Les touristes et les flâneurs ont cessé de s'y donner rendez-vous; les commis-voyageurs ne s'y rencontrent plus dans les hôtels. Tours est animé, regorge de monde; c'est la seconde capitale de France; aussi m'est-il complètement impossible d'y trouver un traversin pour y reposer mes deux oreilles.
Je fais un somme léger sur un divan de l'hôtel de la Boule-d'Or, et l'après-midi se passe en visites officielles. J'ai une longue entrevue avec l'amiral Fourichon, qui m'explique comment il n'a pas encore envoyé de troupes au secours de Paris; je lance sur le pont de Tours mon beau pigeon à tête brune, porteur d'une dépêche chiffrée; je vois M. Steenackers, M. Laurier, qui m'affirme qu'il a beaucoup de poigne, et que la France sera sauvée par son ministère; je vois M. et Mme Crémieux, M. Glais-Bizoin, qui me prend pour un député de la droite, et me fait un discours d'une heure. Je suis présenté le soir au conseil des ministres, et sans être ni médisant, ni méchante langue je ne puis m'empêcher de dire que je ne vois nulle part le Carnot qui sauvera la France... Mais je n'ai pas la prétention ni l'autorité propres à juger les hommes et les choses.
La politique n'est pas mon affaire, j'ai rempli ma mission, remettant à chacun les lettres qu'on m'a confiées, répétant de mon mieux tout ce que j'avais à dire; j'ai résolu pendant la guerre d'être aéronaute. Revenons à nos ballons!

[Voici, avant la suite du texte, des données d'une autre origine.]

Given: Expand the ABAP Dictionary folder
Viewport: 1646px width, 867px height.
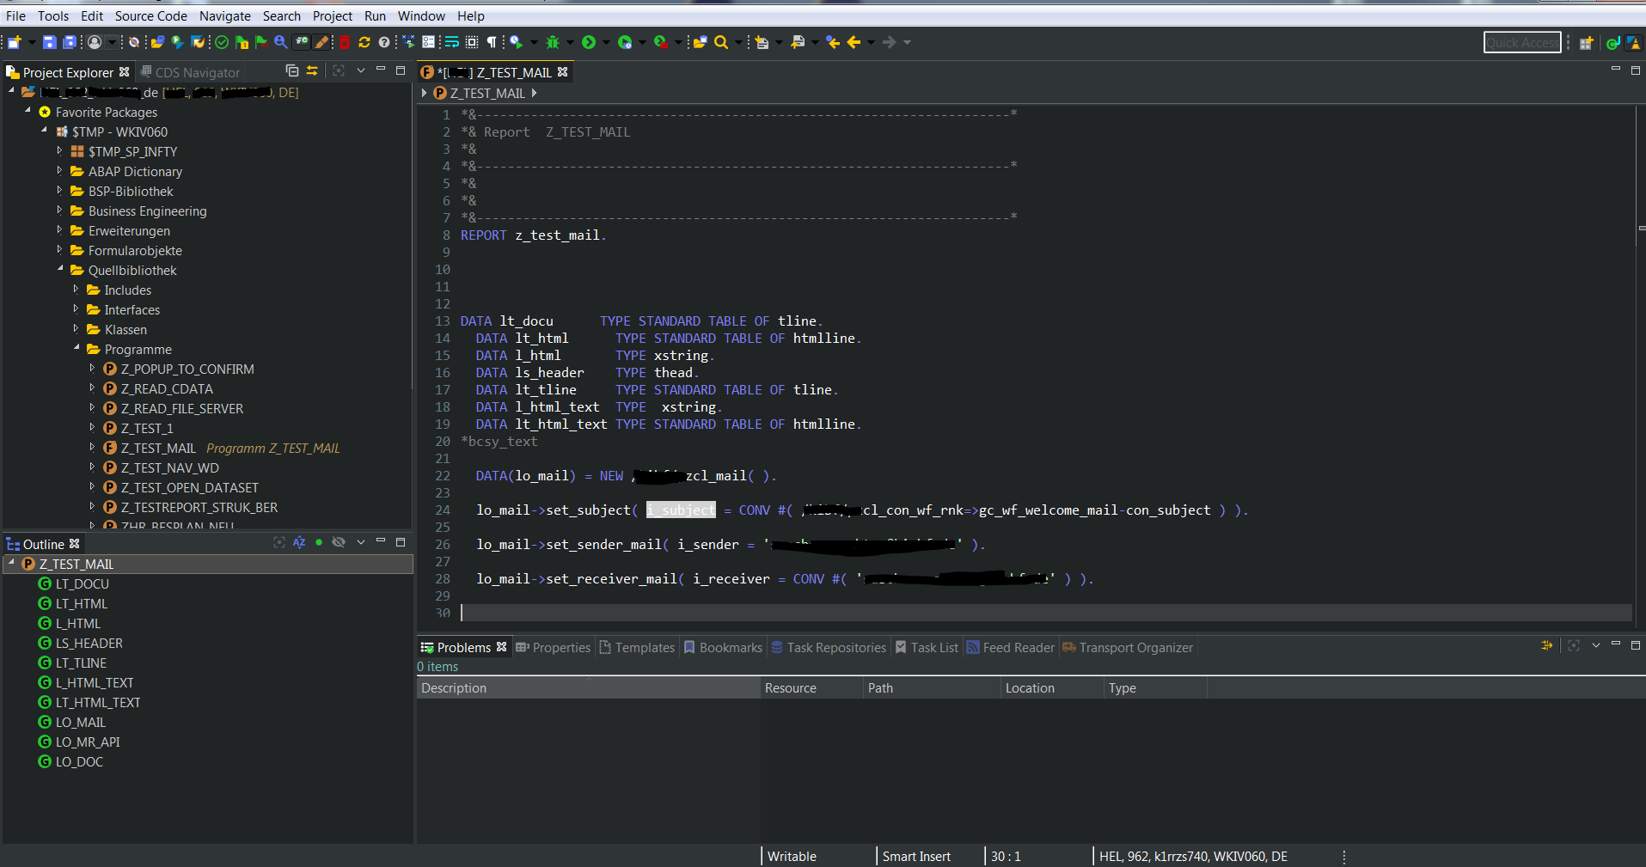Looking at the screenshot, I should pyautogui.click(x=59, y=171).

Quel pouvait être le désir le plus ardent d'un Parisien sorti de Paris au-dessus des nuages, c'était de revenir par le même chemin. On avait organisé à Tours une commission scientifique chargée d'examiner, d'étudier la possibilité de semblables projets; aussi, les trois aéronautes qui m'ont précédé et moi, nous sommes immédiatement appelés à donner notre avis à ce sujet. MM. Marié Davy de l'Observatoire, M. Serret de l'Institut et les autres membres qui pendant la durée de la guerre ont contribué à faire naître un grand nombre d'idées utiles et fructueuses, nous parlent d'abord de la nuée de mémoires, de projets qu'ils reçoivent des quatre coins de la France. Les inventeurs se sont montrés très-nombreux, mais peu sérieux. Quels rêves insensés; quelles utopies, quelles bouffonneries!
Je n'oublierai jamais le monsieur qui voulait faire revenir à Paris un convoi de cent mille montgolfières, portant cent mille bêtes à cornes, et celui qui voulait atteler deux mille pigeons à un aérostat, et des centaines d'autres inventeurs qui voulaient diriger les ballons avec des voiles latines, des phoques et des mâts, comme un navire. Quant aux mémoires sur les ballons-poissons, les ballons-bateaux, les ballons-oiseaux, on en formerait dix encyclopédies. Pour ma part je suis obsédé par les inventeurs qui me proposent les merveilles de leurs conceptions. L'un d'eux surtout me poursuit, il veut munir les ballons d'une grande voilure de son système.
—Mais, monsieur, je ne veux pas vous écouter, il n'y a pas de vent en ballon, vos voiles ne seront jamais gonflées.
—Ah! voilà bien comme sont les hommes du métier, vous chassez, sans même l'écouter, le génie incompris. J'ai déjà fait une grande invention, mais l'humanité m'a repoussé. C'était du papier à cigarette fabriqué avec la racine même du tabac. Personne n'en a voulu.
Je me sauve, et je cours encore!
Le plan que nous nous proposons de tenter pour rentrer dans Paris par la voie des airs n'exige pas des efforts d'intelligence bien extraordinaires. C'est celui auquel se sont arrêtés tous les praticiens sensés. Voici en quoi il consiste, dans toute sa simplicité:
On va envoyer des ballons et des aéronautes à Orléans, à Chartres, à Evreux, à Dreux, à Rouen, à Amiens, dans toutes les villes non occupées par l'ennemi, dans toutes celles qui sont proches de Paris, et où le gaz de l'éclairage ne fait pas défaut.